Maldita, más que bendita, en el altar donde se consagró su unión con el vendedor de armas, la gran Hedy permaneció unida a él lo que tardó en contratar a una sirviente que físicamente se le parecía y escapar de su prisión dorada haciéndose pasar por ella. En el lustro que duró la reclusión conyugal, aprovechó el cautiverio para cursar estudios de ingeniería, a la vez que ampliaba sus conocimientos con los proveedores y compradores de su marido. Gustaba charlar con ellos de conmutación de frecuencias. ¡Menuda mujer! Verla entonces también hubiera sido toda una película.
Ya en Hollywood, no le hizo falta mucho para retomar su carrera. Debutó, ni más ni menos, que a las órdenes de John Cromwell en Argel (1938), remake de Pépé Le Moko, estrenada por Julien Duvivier un año antes. Todo, en ambas cintas, es excelencia. Tras esta primera obra maestra —al margen de su desnudo, se puede discutir que Éxtasis también lo sea— llegaron filmes menores. Hasta que King Vidor la puso a protagonizar junto a Clark Gable Camarada X (1940), una de las grandes comedias anticomunistas del Hollywood clásico, estrenada justo antes de la fugaz alianza que unió a norteamericanos y soviéticos contra los nazis en la Segunda Guerra Mundial.
Para algunos cinéfilos, el mejor trabajo de la actriz fue su segunda colaboración con Vidor en Cenizas de amor (1941). Yo me quedo con la Allida Bederaux a la que incorporó en Noche en el alma (Jacques Tourneur, 1944) y, por encima de todas ellas, la Jenny Hager de La extraña mujer (1946), del gran Edgar G. Ulmer.
Indiscutiblemente, otro de sus papeles memorables fue la Dalila de Sansón y Dalila (1949), uno de los más celebrados péplums bíblicos de Cecil B. DeMille. Fue en sus secuencias donde tuvo oportunidad de ser la mejor representación de la lascivia. Incidió así en su primera maldición: la que, con su primer marido a la cabeza, le impusieron aquellos que intentaron prohibirla porque les encendía. La segunda fue la que el mundo entero dedicó a su ciencia —ajena a su biología— por el mero hecho de que aún no la entendía.
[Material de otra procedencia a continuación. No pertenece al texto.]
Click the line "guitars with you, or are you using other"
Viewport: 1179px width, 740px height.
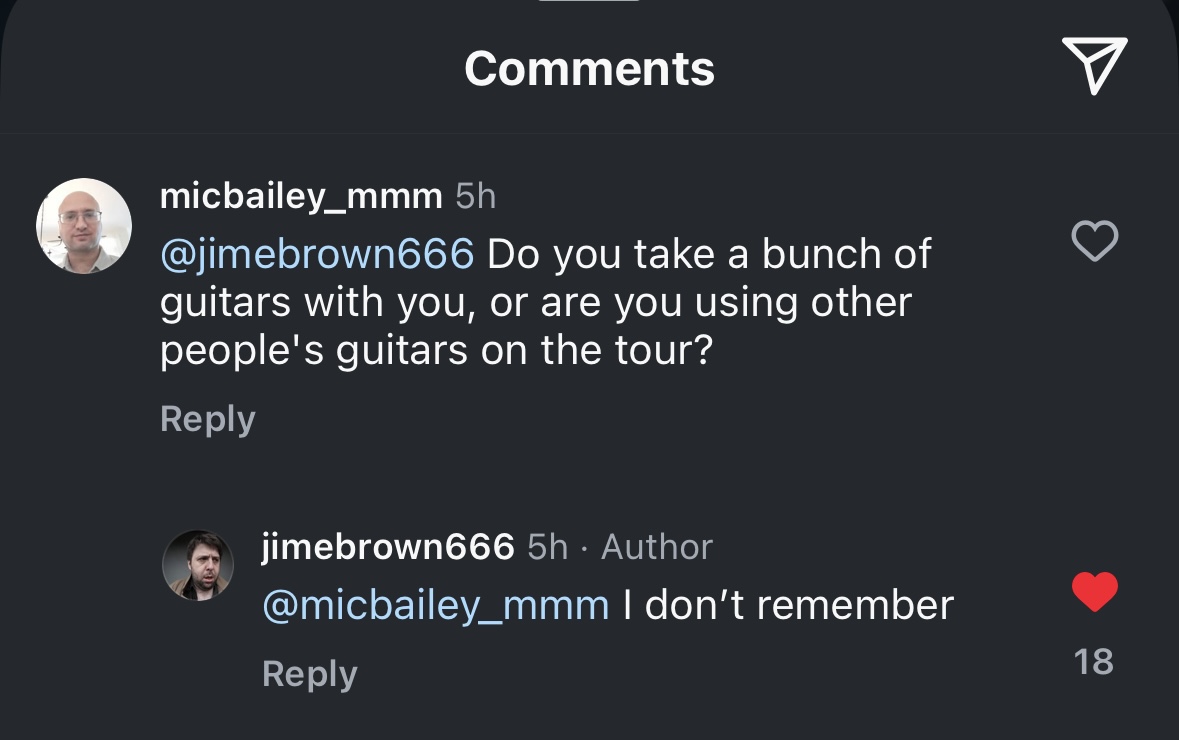tap(536, 302)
Pese a la decadencia que le trajeron los años 50, el declive se prolongó en títulos de la altura de Una mujer sin pasaporte (Joseph H. Lewis, 1950) y la Roma de la dolce vita y las coproducciones internacionales. Allí protagonizó a las órdenes del francés Marc Allegrét I cavalieri dell’illusione y L’eterna femmina, ambas de 1954. The Female Animal (Harry Keller, 1954), que rodó en su regreso a Estados Unidos, fue su última película.
Retirada por completo de la pantalla, no se volvió a hablar de ella hasta que la prensa se hizo eco del hurto en unos grandes almacenes tras el que fue detenida. Todos sus maridos la aburrieron. En 1965, ya separada del sexto y el último, publicó su autobiografía, Éxtasis y yo. El título no dejaba lugar a dudas. Siempre que enciendo el bluetooth vuelvo a pensar en ella.